(Stored records)

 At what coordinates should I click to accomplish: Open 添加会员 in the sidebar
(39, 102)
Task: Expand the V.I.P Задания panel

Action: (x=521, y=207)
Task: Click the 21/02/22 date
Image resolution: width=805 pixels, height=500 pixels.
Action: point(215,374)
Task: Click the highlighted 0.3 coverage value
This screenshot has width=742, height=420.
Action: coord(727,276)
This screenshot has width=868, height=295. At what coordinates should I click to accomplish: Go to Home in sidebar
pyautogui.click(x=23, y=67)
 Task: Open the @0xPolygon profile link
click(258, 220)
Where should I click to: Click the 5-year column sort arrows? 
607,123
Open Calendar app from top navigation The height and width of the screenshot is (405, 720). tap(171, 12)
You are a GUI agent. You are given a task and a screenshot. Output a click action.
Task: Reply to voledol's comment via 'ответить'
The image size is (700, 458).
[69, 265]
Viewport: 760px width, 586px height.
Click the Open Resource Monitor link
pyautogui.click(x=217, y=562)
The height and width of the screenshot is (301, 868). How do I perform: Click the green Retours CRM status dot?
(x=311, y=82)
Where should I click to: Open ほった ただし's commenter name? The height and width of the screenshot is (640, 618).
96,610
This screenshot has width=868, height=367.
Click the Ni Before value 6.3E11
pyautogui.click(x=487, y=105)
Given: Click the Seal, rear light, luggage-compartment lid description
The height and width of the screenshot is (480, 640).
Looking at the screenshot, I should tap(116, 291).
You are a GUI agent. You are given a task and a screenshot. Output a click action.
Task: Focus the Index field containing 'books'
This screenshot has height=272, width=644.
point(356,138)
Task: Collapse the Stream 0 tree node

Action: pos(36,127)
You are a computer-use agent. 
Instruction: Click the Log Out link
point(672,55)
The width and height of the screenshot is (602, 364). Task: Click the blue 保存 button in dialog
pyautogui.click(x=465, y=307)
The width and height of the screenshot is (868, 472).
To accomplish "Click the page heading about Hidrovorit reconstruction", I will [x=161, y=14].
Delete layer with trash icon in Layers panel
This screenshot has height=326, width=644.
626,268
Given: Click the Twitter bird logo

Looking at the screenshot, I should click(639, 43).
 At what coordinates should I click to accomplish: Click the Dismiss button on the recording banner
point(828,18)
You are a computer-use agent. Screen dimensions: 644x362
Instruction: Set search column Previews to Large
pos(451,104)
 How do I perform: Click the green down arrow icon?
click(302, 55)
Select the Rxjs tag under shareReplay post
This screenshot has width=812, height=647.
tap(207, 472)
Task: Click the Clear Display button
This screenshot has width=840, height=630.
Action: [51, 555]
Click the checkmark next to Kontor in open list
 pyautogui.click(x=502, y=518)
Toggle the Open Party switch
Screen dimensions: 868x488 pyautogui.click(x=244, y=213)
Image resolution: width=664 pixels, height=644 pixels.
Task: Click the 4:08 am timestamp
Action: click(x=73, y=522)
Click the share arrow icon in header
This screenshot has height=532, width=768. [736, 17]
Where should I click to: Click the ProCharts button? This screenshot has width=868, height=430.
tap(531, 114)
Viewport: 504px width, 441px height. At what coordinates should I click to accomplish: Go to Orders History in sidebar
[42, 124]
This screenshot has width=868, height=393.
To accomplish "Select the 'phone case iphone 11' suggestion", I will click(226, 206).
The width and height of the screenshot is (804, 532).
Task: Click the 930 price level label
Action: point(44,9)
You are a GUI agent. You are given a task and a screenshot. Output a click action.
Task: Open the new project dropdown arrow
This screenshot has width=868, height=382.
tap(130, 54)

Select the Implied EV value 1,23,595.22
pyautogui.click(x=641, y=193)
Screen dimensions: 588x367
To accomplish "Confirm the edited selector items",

EXERCISE DESCRIPTION —
Write out every line from the records above, word for word.

RESPONSE TO THE TASK —
 At what coordinates should I click to accomplish: Open 添加会员 in the sidebar
(39, 102)
Task: Expand the V.I.P Задания panel

Action: (x=521, y=207)
Task: Click the 21/02/22 date
Image resolution: width=805 pixels, height=500 pixels.
Action: point(215,374)
Task: Click the highlighted 0.3 coverage value
This screenshot has width=742, height=420.
Action: coord(727,276)
This screenshot has width=868, height=295. At what coordinates should I click to accomplish: Go to Home in sidebar
pyautogui.click(x=23, y=67)
 Task: Open the @0xPolygon profile link
click(258, 220)
Where should I click to: Click the 5-year column sort arrows? 
607,123
Open Calendar app from top navigation The height and width of the screenshot is (405, 720). tap(171, 12)
You are a GUI agent. You are given a task and a screenshot. Output a click action.
Task: Reply to voledol's comment via 'ответить'
The image size is (700, 458).
[69, 265]
Viewport: 760px width, 586px height.
Click the Open Resource Monitor link
pyautogui.click(x=217, y=562)
The height and width of the screenshot is (301, 868). How do I perform: Click the green Retours CRM status dot?
(x=311, y=82)
Where should I click to: Open ほった ただし's commenter name? The height and width of the screenshot is (640, 618).
96,610
This screenshot has width=868, height=367.
Click the Ni Before value 6.3E11
pyautogui.click(x=487, y=105)
Given: Click the Seal, rear light, luggage-compartment lid description
The height and width of the screenshot is (480, 640).
Looking at the screenshot, I should tap(116, 291).
You are a GUI agent. You are given a task and a screenshot. Output a click action.
Task: Focus the Index field containing 'books'
This screenshot has height=272, width=644.
point(356,138)
Task: Collapse the Stream 0 tree node

Action: pos(36,127)
You are a computer-use agent. 
Instruction: Click the Log Out link
point(672,55)
The width and height of the screenshot is (602, 364). Task: Click the blue 保存 button in dialog
pyautogui.click(x=465, y=307)
The width and height of the screenshot is (868, 472).
To accomplish "Click the page heading about Hidrovorit reconstruction", I will [x=161, y=14].
Delete layer with trash icon in Layers panel
This screenshot has height=326, width=644.
626,268
Given: Click the Twitter bird logo

Looking at the screenshot, I should click(639, 43).
 At what coordinates should I click to accomplish: Click the Dismiss button on the recording banner
point(828,18)
You are a computer-use agent. Screen dimensions: 644x362
Instruction: Set search column Previews to Large
pos(451,104)
 How do I perform: Click the green down arrow icon?
click(302, 55)
Select the Rxjs tag under shareReplay post
This screenshot has width=812, height=647.
tap(207, 472)
Task: Click the Clear Display button
This screenshot has width=840, height=630.
Action: [51, 555]
Click the checkmark next to Kontor in open list
 pyautogui.click(x=502, y=518)
Toggle the Open Party switch
Screen dimensions: 868x488 pyautogui.click(x=244, y=213)
Image resolution: width=664 pixels, height=644 pixels.
Task: Click the 4:08 am timestamp
Action: click(x=73, y=522)
Click the share arrow icon in header
This screenshot has height=532, width=768. [736, 17]
Where should I click to: Click the ProCharts button? This screenshot has width=868, height=430.
tap(531, 114)
Viewport: 504px width, 441px height. At what coordinates should I click to accomplish: Go to Orders History in sidebar
[42, 124]
This screenshot has width=868, height=393.
To accomplish "Select the 'phone case iphone 11' suggestion", I will click(226, 206).
The width and height of the screenshot is (804, 532).
Task: Click the 930 price level label
Action: point(44,9)
You are a GUI agent. You are given a task and a screenshot. Output a click action.
Task: Open the new project dropdown arrow
This screenshot has width=868, height=382.
tap(130, 54)

Select the Implied EV value 1,23,595.22
pyautogui.click(x=641, y=193)
Screen dimensions: 588x367
To accomplish "Confirm the edited selector items",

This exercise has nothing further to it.